Boundary condition effects on postbuckling response of functionally graded hybrid composite plates

Abstract

Boundary conditions are one of the key parameters that have a significant effect on postbuckling response. In the current paper, flexural and in-plane boundary conditions are considered to study their effects on buckling and postbuckling responses of functionally graded hybrid plate with and without cutouts subjected to positive and negative in-plane shear loads. The quasi-isotropic (±45/0/90)2s layup sequence is considered in the plate for the numerical investigation with various shaped cutouts. The flexural boundary conditions include all four edges simply supported, two edges simply supported, and two edges clamped, and all four edges clamped while the in-plane boundary conditions are simply supported on all edges with different in-plane boundary restraints. The analysis is based on finite element method-based software ABAQUS. Postbuckling strength is predicted by non-linear analysis static-riks method in which geometric imperfections are incorporated and the first failure is predicted by Tsai-Hill failure criterion.
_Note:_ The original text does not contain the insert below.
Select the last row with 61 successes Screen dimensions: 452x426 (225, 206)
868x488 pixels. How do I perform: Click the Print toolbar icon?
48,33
The effect of flexural and in-plane boundary conditions on postbuckling strength of composite plates is explained distinctly. Buckling and postbuckling strengths are observed to be higher in plates with all edges clamped while it is lower in case of plates with all edges simply supported in case of flexural boundary conditions. PBC1 in-plane boundary restraint is having high buckling and postbuckling strengths amidst all in-plane boundary conditions. Though plates without cutout have higher buckling capacity, it is worth noting that functionally graded hybrid composite plate with diamond shaped cutout can resist higher in-plane shear buckling load than other shaped cutouts for both flexural and in-plane boundary conditions.